● ASSIGNED TASK:
Down to the last line, repeat the entries exactly.

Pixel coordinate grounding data
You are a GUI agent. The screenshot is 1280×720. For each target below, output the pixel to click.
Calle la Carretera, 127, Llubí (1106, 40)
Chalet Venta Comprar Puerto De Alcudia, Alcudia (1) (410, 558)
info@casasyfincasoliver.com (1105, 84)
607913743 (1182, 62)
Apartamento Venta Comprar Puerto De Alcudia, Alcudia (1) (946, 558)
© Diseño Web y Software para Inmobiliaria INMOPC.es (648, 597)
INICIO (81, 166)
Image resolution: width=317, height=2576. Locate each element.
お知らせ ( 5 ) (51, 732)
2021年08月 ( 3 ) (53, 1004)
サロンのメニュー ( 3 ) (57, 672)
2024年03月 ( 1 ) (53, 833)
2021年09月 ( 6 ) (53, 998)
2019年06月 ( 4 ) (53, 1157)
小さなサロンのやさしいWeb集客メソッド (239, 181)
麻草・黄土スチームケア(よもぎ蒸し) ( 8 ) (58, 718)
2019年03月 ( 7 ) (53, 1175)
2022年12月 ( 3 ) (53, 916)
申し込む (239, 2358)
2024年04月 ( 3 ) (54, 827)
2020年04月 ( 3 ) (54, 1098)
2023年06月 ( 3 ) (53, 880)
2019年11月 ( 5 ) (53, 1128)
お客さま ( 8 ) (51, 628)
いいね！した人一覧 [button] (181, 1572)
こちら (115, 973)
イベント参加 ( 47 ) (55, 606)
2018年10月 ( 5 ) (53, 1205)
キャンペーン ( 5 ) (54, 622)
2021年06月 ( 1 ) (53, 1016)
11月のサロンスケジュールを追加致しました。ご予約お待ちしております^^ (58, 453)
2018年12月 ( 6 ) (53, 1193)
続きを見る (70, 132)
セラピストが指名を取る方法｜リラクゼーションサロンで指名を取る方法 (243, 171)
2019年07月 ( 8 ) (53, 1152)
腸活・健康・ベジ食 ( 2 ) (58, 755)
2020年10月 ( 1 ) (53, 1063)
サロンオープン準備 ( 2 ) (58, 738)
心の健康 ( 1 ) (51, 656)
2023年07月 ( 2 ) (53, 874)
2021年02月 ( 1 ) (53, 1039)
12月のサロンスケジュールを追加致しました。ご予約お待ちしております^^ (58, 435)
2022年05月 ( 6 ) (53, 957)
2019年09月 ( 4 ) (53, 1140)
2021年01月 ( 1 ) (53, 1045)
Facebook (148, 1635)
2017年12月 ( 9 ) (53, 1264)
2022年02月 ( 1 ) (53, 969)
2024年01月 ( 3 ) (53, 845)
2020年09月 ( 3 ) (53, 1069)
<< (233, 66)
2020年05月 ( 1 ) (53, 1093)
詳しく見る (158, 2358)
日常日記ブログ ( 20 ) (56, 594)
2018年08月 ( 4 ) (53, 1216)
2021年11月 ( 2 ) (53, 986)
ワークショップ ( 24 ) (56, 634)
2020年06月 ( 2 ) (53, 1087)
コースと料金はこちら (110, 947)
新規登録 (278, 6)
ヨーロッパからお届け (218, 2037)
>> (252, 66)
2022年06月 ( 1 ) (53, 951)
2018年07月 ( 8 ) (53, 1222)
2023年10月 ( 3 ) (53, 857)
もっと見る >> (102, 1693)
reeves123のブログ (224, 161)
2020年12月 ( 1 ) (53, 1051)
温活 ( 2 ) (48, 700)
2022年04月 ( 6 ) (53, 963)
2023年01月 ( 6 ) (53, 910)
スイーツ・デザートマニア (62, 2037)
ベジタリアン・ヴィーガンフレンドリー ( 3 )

● RESPONSE FOR THIS EXERCISE:
You are a GUI agent. The screenshot is 1280×720. For each target below, output the pixel to click.
Calle la Carretera, 127, Llubí (1106, 40)
Chalet Venta Comprar Puerto De Alcudia, Alcudia (1) (410, 558)
info@casasyfincasoliver.com (1105, 84)
607913743 (1182, 62)
Apartamento Venta Comprar Puerto De Alcudia, Alcudia (1) (946, 558)
© Diseño Web y Software para Inmobiliaria INMOPC.es (648, 597)
INICIO (81, 166)
Image resolution: width=317, height=2576. Locate each element.
お知らせ ( 5 ) (51, 732)
2021年08月 ( 3 ) (53, 1004)
サロンのメニュー ( 3 ) (57, 672)
2024年03月 ( 1 ) (53, 833)
2021年09月 ( 6 ) (53, 998)
2019年06月 ( 4 ) (53, 1157)
小さなサロンのやさしいWeb集客メソッド (239, 181)
麻草・黄土スチームケア(よもぎ蒸し) ( 8 ) (58, 718)
2019年03月 ( 7 ) (53, 1175)
2022年12月 ( 3 ) (53, 916)
申し込む (239, 2358)
2024年04月 ( 3 ) (54, 827)
2020年04月 ( 3 ) (54, 1098)
2023年06月 ( 3 ) (53, 880)
2019年11月 ( 5 ) (53, 1128)
お客さま ( 8 ) (51, 628)
いいね！した人一覧 [button] (181, 1572)
こちら (115, 973)
イベント参加 ( 47 ) (55, 606)
2018年10月 ( 5 ) (53, 1205)
キャンペーン ( 5 ) (54, 622)
2021年06月 ( 1 ) (53, 1016)
11月のサロンスケジュールを追加致しました。ご予約お待ちしております^^ (58, 453)
2018年12月 ( 6 ) (53, 1193)
続きを見る (70, 132)
セラピストが指名を取る方法｜リラクゼーションサロンで指名を取る方法 (243, 171)
2019年07月 ( 8 ) (53, 1152)
腸活・健康・ベジ食 ( 2 ) (58, 755)
2020年10月 ( 1 ) (53, 1063)
サロンオープン準備 ( 2 ) (58, 738)
心の健康 ( 1 ) (51, 656)
2023年07月 ( 2 ) (53, 874)
2021年02月 ( 1 ) (53, 1039)
12月のサロンスケジュールを追加致しました。ご予約お待ちしております^^ (58, 435)
2022年05月 ( 6 ) (53, 957)
2019年09月 ( 4 ) (53, 1140)
2021年01月 ( 1 ) (53, 1045)
Facebook (148, 1635)
2017年12月 ( 9 ) (53, 1264)
2022年02月 ( 1 ) (53, 969)
2024年01月 ( 3 ) (53, 845)
2020年09月 ( 3 ) (53, 1069)
<< (233, 66)
2020年05月 ( 1 ) (53, 1093)
詳しく見る (158, 2358)
日常日記ブログ ( 20 ) (56, 594)
2018年08月 ( 4 ) (53, 1216)
2021年11月 ( 2 ) (53, 986)
ワークショップ ( 24 ) (56, 634)
2020年06月 ( 2 ) (53, 1087)
コースと料金はこちら (110, 947)
新規登録 (278, 6)
ヨーロッパからお届け (218, 2037)
>> (252, 66)
2022年06月 ( 1 ) (53, 951)
2018年07月 ( 8 ) (53, 1222)
2023年10月 ( 3 ) (53, 857)
もっと見る >> (102, 1693)
reeves123のブログ (224, 161)
2020年12月 ( 1 ) (53, 1051)
温活 ( 2 ) (48, 700)
2022年04月 ( 6 ) (53, 963)
2023年01月 ( 6 ) (53, 910)
スイーツ・デザートマニア (62, 2037)
ベジタリアン・ヴィーガンフレンドリー ( 3 )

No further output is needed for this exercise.